CAIRO: Sectarian violence in Egypt declined in 2014, the U.S. state department announced in its International Religious Freedom Report for 2014, released Wednesday.
“Christians in Upper Egypt, however, were targeted for kidnapping and extortion disproportionately. Building and re-building churches in the absence of anticipated legislation was sometimes met with societal resistance, occasionally turning violent.” The report added that many Christians have to resort to reconciliation meetings to seek redress for wrongs, and that many feel the outcomes are biased against them.
In Upper Egypt, the concept of tahr, meaning revenge or blood debt, dictates that if a family member is killed, a member of the killer’s family must die, which can often spiral into cycles of violence. Police and court procedures often do not sufficiently redress families’ honor, so reconciliation meetings are seen as a practical means to curb violence and preserve face in the community.
Following the ouster of the Muslim Brotherhood president Mohamed Morsi in July 2013, many churches as well as property owned by Christians were targeted in retaliatory attacks.

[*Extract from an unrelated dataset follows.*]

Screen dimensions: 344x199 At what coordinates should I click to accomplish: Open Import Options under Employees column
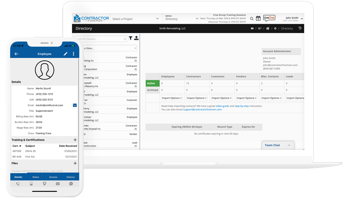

President Sisi became the first sitting president to attend a Christmas mass in January 2015. As a presidential candidate, he also attended an Easter mass in April 2014.
The 2014 constitution protects freedom of membership in the three Abrahamic faiths: Judaism, Christianity, and Islam, but does not allow for conversion from Islam; all citizens are required to declare a religion on their ID cards.
The report noted that “discrimination against atheists continued; those who appeared on television talk shows were vilified by the hosts and faced societal rejection, including attacks and lawsuits.”
On Oct. 11, a 5-year prison sentence was upheld against Islam el-Behery in May over charges of defaming religion.
Beheiry hosted “With Islam,” a daily show on private TV channel Al Kahera Wal Nas, providing his interpretation of Islam. His opinions stirred controversy for questioning the credibility of the sources of the Hadith, (Prophet Muhammad’s sayings;) the second basic reference for Islamic teachings after the Quran.